I have a multi-threaded server (thread pool) that is handling a large number of requests (up to 500/sec for one node), using 20 threads. There's a listener thread that accepts incoming connections and queues them for the handler threads to process. Once the response is ready, the threads then write out to the client and close the socket. All seemed to be fine until recently, a test client program started hanging randomly after reading the response. After a lot of digging, it seems that the close() from the server is not actually disconnecting the socket. I've added some debugging prints to the code with the file descriptor number and I get this type of output.
Processing request for 21 Writing to 21 Closing 21
The return value of close() is 0, or there would be another debug statement printed.

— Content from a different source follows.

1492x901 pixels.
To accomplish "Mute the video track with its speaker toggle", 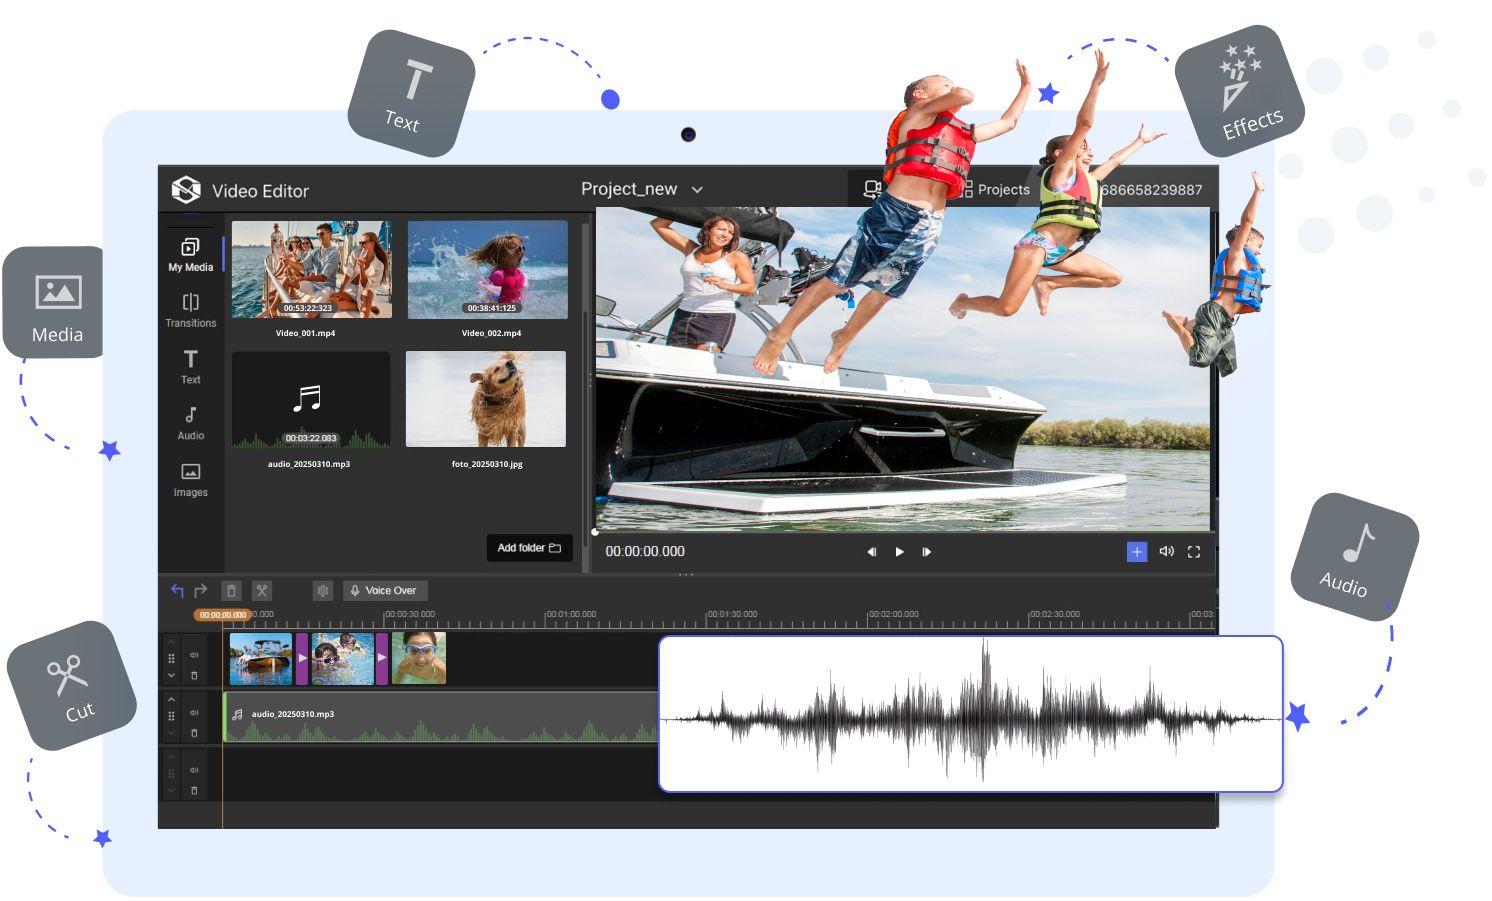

After this output with a client that hangs, lsof is showing an established connection.
SERVER 8160 root 21u IPv4 32754237 TCP localhost:9980->localhost:47530 (ESTABLISHED)
CLIENT 17747 root 12u IPv4 32754228 TCP localhost:47530->localhost:9980 (ESTABLISHED)
It's as if the server never sends the shutdown sequence to the client, and this state hangs until the client is killed, leaving the server side in a close wait state
SERVER 8160 root 21u IPv4 32754237 TCP localhost:9980->localhost:47530 (CLOSE_WAIT)
Also if the client has a timeout specified, it will timeout instead of hanging. I can also manually run
call close(21)
in the server from gdb, and the client will then disconnect. This happens maybe once in 50,000 requests, but might not happen for extended periods.
Linux version: 2.6.21.7-2.fc8xen Centos version: 5.4 (Final)
socket actions are as follows
SERVER:
int client_socket; struct sockaddr_in client_addr; socklen_t client_len = sizeof(client_addr); while(true) { client_socket = accept(incoming_socket, (struct sockaddr *)&client_addr, &client_len); if (client_socket == -1) continue; /* insert into queue here for threads to process */ }
Then the thread picks up the socket and builds the response.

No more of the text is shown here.